=== Records to use ===

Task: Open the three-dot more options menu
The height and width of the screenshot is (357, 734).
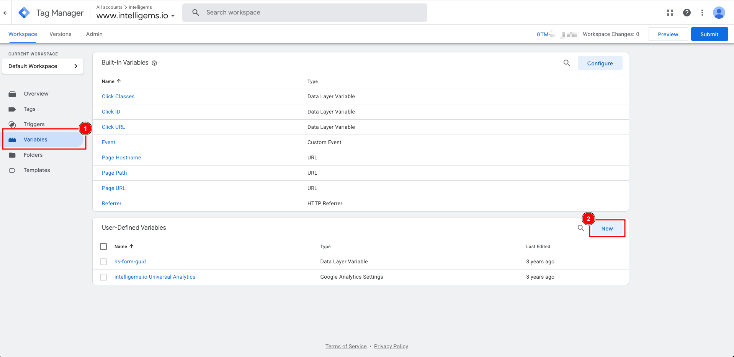Action: coord(702,13)
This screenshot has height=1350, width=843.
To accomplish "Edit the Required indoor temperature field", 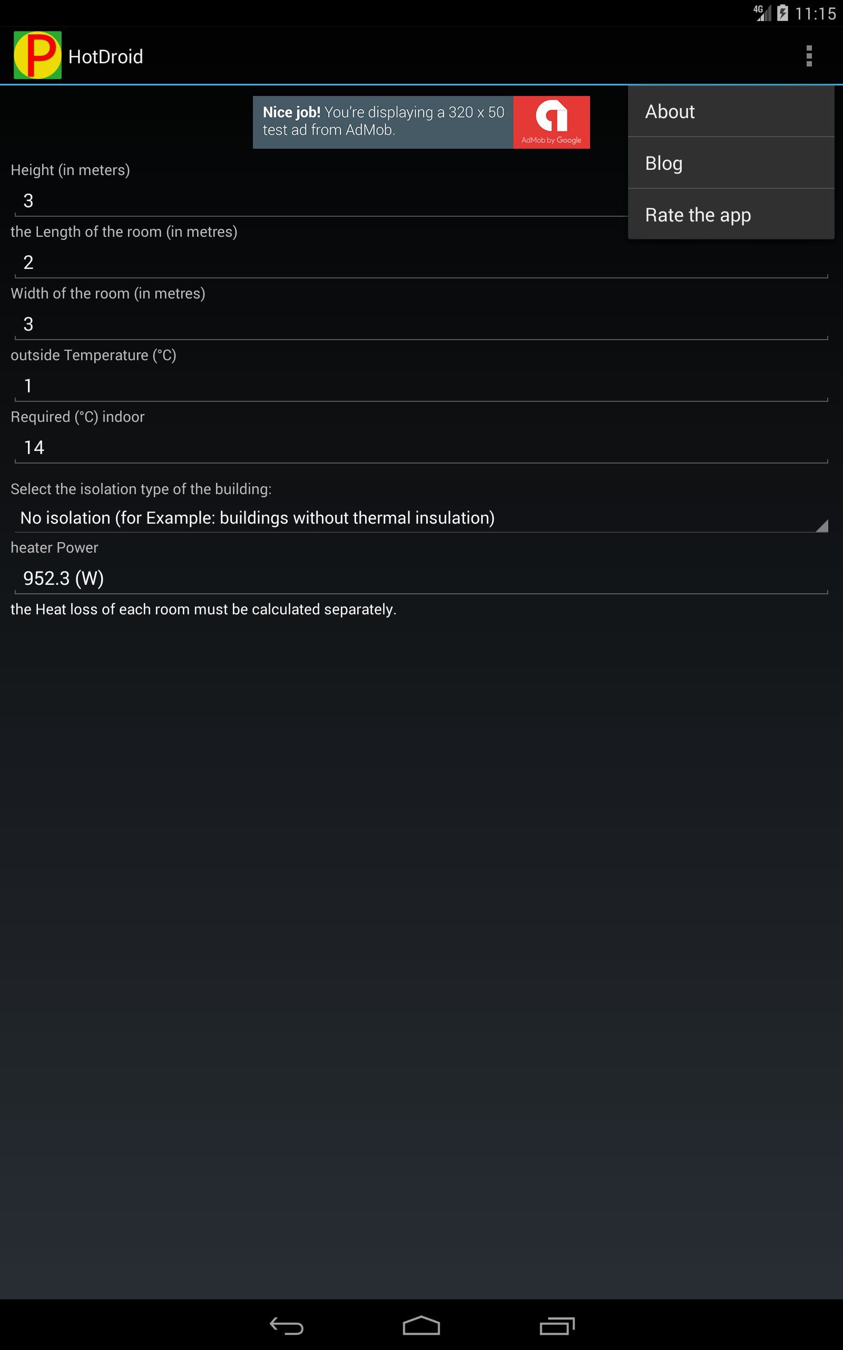I will 421,448.
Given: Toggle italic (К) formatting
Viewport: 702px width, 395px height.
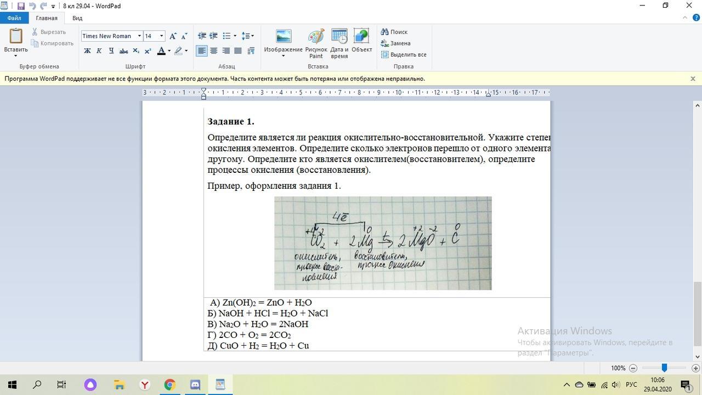Looking at the screenshot, I should click(x=99, y=51).
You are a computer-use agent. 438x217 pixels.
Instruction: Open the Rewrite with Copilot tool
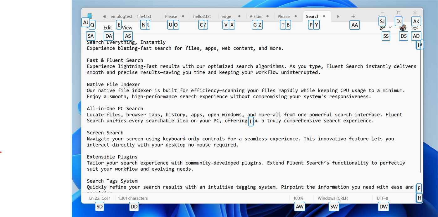pyautogui.click(x=382, y=27)
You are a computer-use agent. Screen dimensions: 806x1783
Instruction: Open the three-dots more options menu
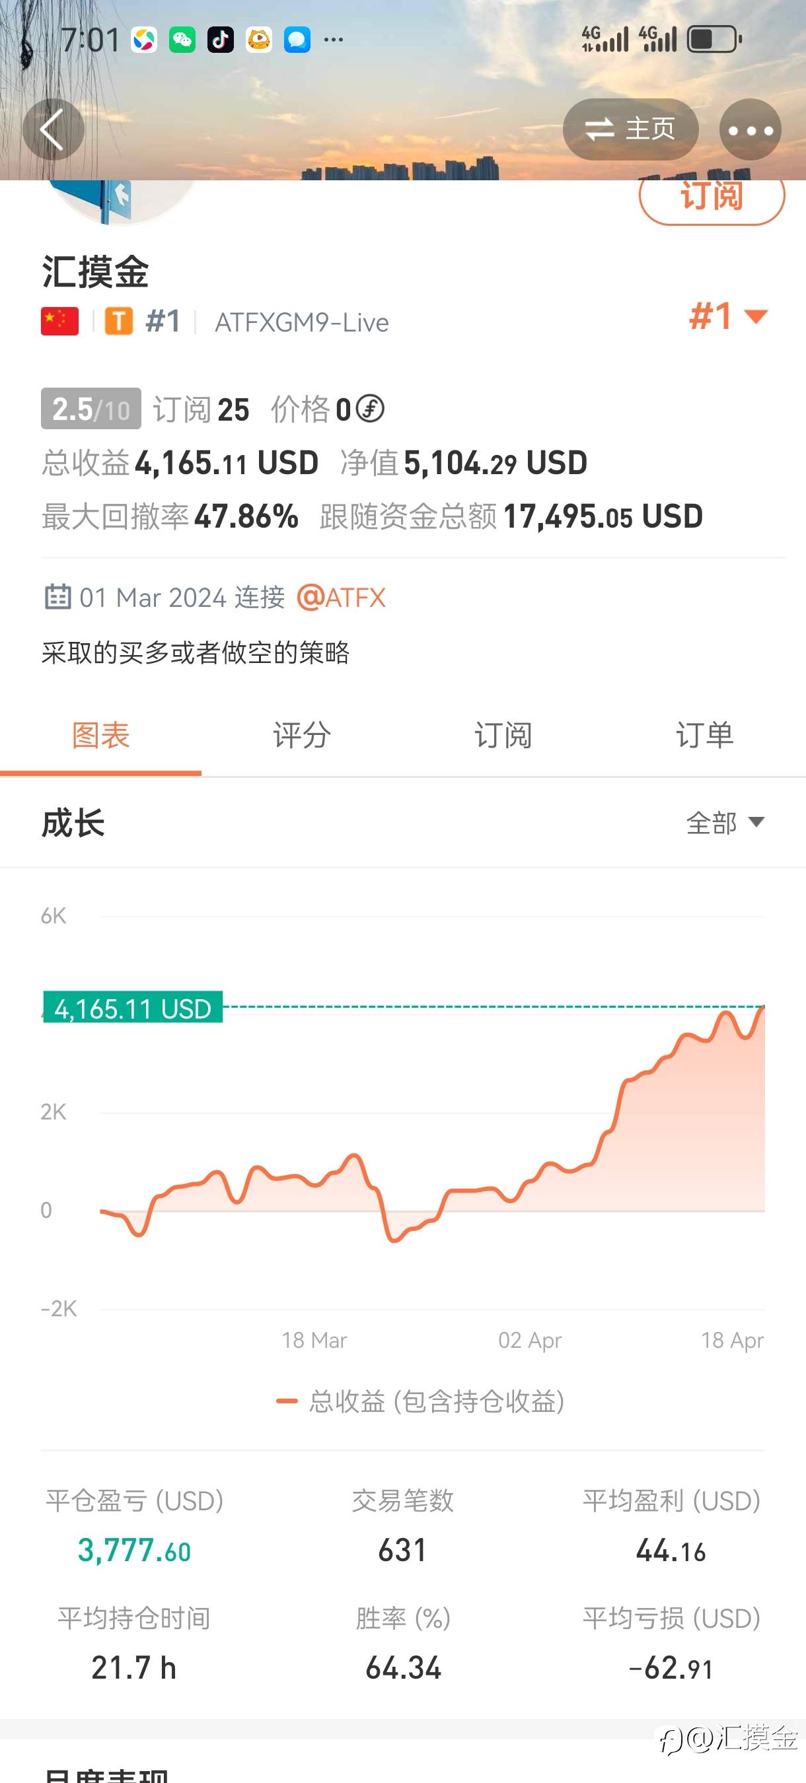pyautogui.click(x=750, y=129)
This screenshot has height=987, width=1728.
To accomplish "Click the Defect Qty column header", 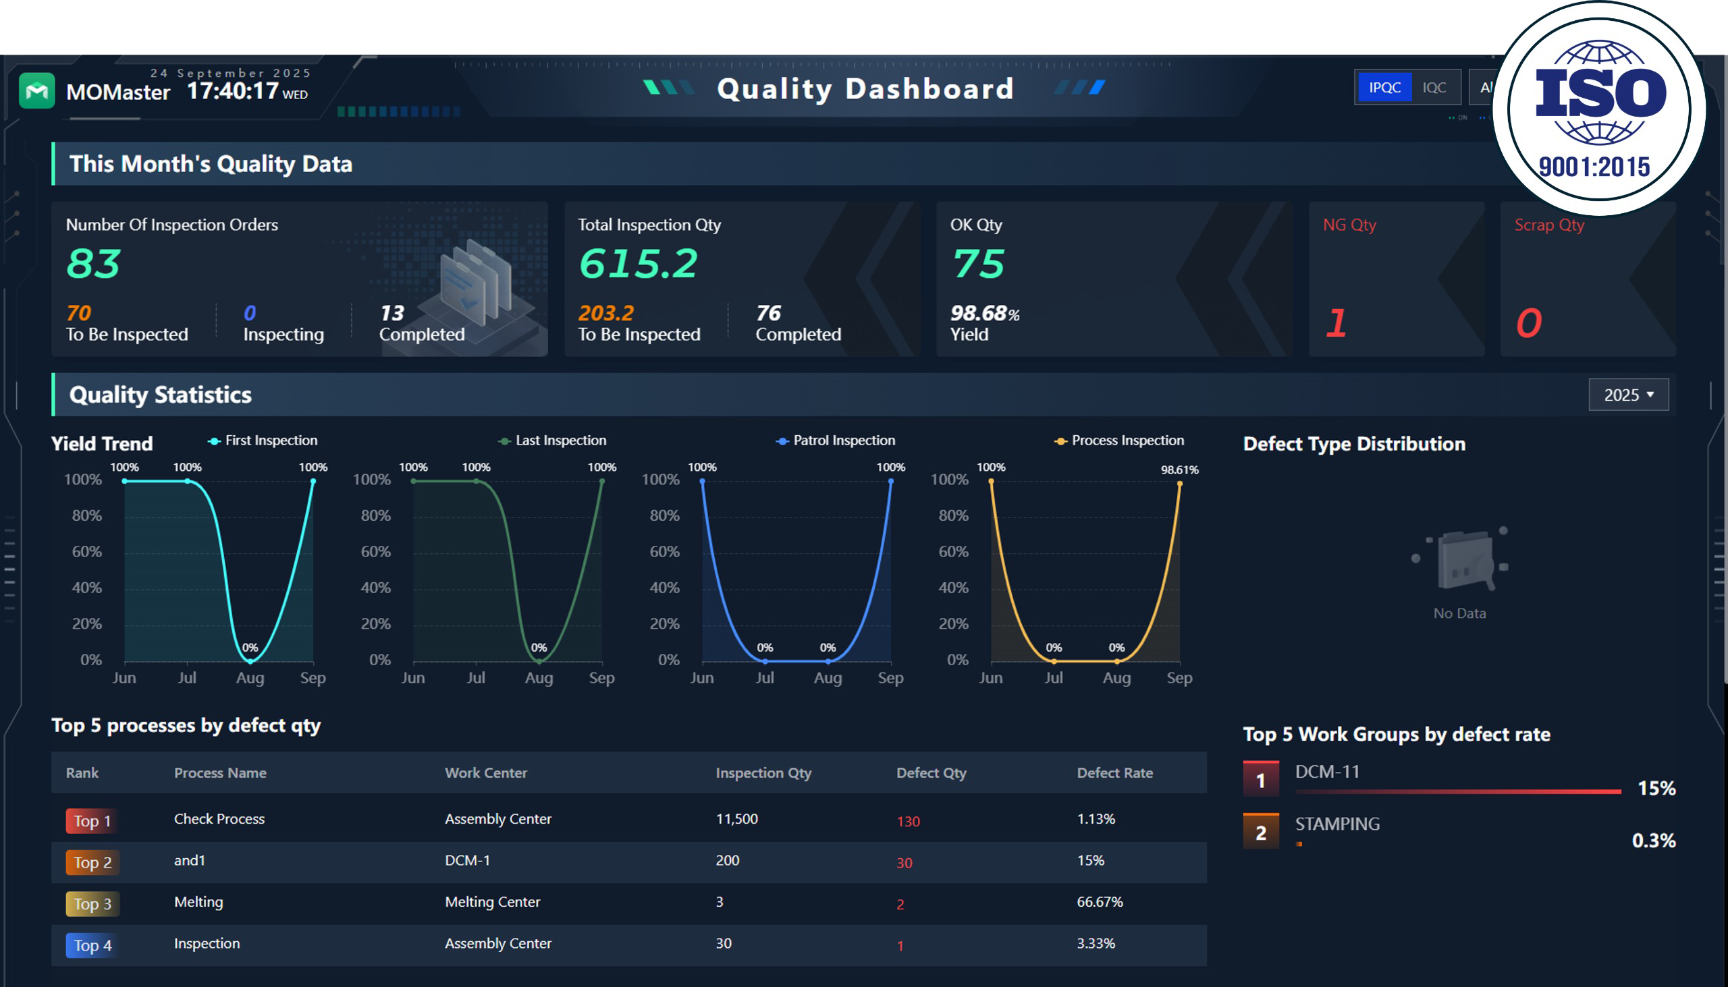I will (931, 772).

===

Go through the entries above and pull out each line with "This" in it.

This screenshot has height=1350, width=843.
This screenshot has height=987, width=1728.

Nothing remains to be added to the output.